Exceptions do not indicate that class invariants might have been
violated. This fear is unjustified.

>
> Another serious problem with B's like contracts
> happens when the programmer misses an
> exceptional behavior in postconditions for
> some runnable (hidden) precondition.
> The client knows that such a precondition
> exists, but he will be unsure if the supplier
> will indeed respond with an exception.
> Isn't it much simpler to take that for
> granted as in DbC (without moving
> assertions to wrong places)?

There is NO pre-condition in contract B. Not even a hidden one. I don't
know why you say there is. If the client "knows" that such a pre-condition
exists, then that client has obviously misunderstood the contract. There is
not pre-condition.

If the client carefully reads the contract, he will see that the
behaviour of the method is to return s when s is not null, and to throw
NullPointerException when s is null.

The client therefore knows the behaviour of the method in the cases
where s = "Dog", s = "Hello World!", s = null, and an just about every other
situation that will arise.
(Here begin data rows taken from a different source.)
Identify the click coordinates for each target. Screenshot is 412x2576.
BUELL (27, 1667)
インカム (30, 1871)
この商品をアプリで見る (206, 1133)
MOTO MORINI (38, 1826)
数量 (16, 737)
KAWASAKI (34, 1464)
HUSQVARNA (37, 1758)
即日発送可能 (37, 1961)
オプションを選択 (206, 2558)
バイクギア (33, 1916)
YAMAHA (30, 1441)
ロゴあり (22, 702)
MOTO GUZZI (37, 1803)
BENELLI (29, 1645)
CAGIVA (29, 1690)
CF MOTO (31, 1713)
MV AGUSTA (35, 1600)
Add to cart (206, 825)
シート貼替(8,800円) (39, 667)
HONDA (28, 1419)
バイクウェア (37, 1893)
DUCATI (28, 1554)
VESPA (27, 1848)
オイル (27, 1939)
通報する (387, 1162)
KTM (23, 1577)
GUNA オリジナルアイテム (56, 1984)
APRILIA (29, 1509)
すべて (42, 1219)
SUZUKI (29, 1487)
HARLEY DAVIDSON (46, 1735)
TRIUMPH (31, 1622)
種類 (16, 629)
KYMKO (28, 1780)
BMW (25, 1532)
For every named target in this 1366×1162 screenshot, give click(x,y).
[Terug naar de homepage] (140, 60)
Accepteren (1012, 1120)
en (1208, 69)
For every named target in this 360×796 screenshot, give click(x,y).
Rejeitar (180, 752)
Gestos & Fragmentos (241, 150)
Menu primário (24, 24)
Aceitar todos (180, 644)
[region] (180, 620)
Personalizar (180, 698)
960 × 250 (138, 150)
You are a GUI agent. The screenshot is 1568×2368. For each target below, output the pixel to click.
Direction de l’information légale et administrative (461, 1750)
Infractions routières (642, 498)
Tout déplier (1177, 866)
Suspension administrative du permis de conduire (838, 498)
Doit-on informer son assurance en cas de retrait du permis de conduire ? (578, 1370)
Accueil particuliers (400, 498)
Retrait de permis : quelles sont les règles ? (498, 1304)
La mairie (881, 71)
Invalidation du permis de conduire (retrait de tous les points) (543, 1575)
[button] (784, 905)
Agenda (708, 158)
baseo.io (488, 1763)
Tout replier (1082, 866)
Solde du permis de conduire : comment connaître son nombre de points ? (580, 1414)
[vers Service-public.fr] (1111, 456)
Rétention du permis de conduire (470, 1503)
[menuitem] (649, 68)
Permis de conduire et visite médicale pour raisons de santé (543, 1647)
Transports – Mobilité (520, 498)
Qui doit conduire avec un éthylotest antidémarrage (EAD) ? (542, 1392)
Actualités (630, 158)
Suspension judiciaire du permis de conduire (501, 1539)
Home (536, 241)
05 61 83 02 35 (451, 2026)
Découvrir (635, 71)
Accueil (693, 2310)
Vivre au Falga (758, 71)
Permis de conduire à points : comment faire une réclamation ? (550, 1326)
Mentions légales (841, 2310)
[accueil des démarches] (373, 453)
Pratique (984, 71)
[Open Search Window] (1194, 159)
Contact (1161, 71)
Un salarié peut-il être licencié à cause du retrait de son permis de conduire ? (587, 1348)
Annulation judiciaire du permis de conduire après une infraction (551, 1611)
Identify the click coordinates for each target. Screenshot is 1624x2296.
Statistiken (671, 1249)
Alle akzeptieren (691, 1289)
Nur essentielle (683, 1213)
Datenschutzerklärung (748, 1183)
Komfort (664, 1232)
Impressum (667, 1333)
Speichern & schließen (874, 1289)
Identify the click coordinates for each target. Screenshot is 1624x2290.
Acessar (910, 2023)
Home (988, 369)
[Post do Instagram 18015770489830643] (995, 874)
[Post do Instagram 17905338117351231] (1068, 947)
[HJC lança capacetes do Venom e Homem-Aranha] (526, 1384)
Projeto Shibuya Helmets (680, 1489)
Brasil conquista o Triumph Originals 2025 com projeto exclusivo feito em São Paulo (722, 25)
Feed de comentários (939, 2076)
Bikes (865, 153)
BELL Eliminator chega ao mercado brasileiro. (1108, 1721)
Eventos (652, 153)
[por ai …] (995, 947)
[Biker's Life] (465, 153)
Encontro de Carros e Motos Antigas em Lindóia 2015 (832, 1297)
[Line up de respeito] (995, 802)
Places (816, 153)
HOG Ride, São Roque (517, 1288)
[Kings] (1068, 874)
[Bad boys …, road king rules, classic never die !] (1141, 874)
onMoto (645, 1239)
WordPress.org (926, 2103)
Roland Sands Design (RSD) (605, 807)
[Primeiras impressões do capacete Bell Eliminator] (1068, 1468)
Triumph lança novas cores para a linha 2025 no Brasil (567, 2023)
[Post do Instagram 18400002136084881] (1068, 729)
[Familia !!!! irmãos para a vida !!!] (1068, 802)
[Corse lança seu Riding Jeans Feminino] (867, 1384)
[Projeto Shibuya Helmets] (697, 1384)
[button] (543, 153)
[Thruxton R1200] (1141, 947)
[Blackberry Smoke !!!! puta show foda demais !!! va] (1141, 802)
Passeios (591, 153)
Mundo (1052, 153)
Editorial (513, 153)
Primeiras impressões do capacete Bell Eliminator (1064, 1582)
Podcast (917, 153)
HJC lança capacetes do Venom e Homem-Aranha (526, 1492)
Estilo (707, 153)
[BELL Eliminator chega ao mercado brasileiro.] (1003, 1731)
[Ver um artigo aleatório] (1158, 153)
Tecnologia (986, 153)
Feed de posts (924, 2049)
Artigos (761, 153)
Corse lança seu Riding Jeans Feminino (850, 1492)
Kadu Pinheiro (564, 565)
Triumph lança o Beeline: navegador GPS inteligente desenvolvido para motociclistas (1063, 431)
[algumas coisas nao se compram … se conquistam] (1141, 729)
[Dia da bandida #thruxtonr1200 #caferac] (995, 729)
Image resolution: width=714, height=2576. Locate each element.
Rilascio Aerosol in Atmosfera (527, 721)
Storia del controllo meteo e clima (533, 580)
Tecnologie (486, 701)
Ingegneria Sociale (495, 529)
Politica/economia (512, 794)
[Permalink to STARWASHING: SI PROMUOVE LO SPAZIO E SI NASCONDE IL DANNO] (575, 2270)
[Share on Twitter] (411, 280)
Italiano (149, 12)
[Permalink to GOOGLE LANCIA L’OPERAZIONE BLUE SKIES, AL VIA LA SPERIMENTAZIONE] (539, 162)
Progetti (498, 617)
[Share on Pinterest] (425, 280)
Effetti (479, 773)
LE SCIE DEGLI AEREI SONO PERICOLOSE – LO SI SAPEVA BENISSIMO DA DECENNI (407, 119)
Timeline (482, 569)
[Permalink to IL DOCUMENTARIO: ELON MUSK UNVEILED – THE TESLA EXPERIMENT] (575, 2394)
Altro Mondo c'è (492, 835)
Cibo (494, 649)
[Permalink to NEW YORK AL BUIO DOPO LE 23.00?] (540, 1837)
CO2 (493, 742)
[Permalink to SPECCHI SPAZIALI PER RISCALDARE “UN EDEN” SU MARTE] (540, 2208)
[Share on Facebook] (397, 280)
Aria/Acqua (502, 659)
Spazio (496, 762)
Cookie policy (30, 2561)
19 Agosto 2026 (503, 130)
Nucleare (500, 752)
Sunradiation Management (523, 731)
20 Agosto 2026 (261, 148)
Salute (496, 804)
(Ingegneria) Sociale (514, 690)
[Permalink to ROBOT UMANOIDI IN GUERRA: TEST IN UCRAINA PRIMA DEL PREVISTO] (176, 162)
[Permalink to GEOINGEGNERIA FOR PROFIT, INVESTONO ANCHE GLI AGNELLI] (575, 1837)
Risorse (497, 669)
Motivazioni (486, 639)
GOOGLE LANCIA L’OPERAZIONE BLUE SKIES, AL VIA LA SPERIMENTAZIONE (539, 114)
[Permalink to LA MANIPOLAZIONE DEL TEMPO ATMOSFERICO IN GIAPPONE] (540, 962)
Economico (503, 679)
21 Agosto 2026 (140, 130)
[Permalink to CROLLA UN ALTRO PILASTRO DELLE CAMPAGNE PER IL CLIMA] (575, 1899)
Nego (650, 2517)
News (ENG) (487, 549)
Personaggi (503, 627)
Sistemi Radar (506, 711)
The behaviour is explicitly stated in the
contract.

>
> Tell me, why do you put exceptional behavior
> inside postconditions, and not inside preconditions?
> (Which would bring your normal *and* exceptional
> behavior to match DbC.)

Contract A and contract B describe two different behaviours. If I want
the behaviour of contract B, I must use contract B. I cannot use contract A,
because it (might) do something different than contract B.

The original claim up thread is that all contracts with runnable
pre-conditions that are accepted by a given client can be converted into
another contract with fewer (possibly zero) pre-conditions which will also
be accepted by a client.

The reverse is not nescessarily true.

>
> Afterall, the exception was caused by something
> that the client did (s=NULL), and not as a result
> of something inside the supplier's code. (Do we
> agree in this point?)

No, I'm not sure that we are in agreement. When you talk about "cause",
it can get philosophical too:

A: "Why was this exception thrown?"
B: "Because there's a throw clause in the supplier's code."
A: "Why is there a throw clause in the supplier's code?"
B: "So that the code satisfies the contract given."
A: "Why is the contract written the way it is written?"
B: "Because that's what the client and the supplier agreed upon."
etc.

>
> Again, DbC approach is much simpler and safe:
> any detected false assertion raises an exception.

This sentence does not nescessarily imply that ALL raised exceptions are
caused by a detected false assertion.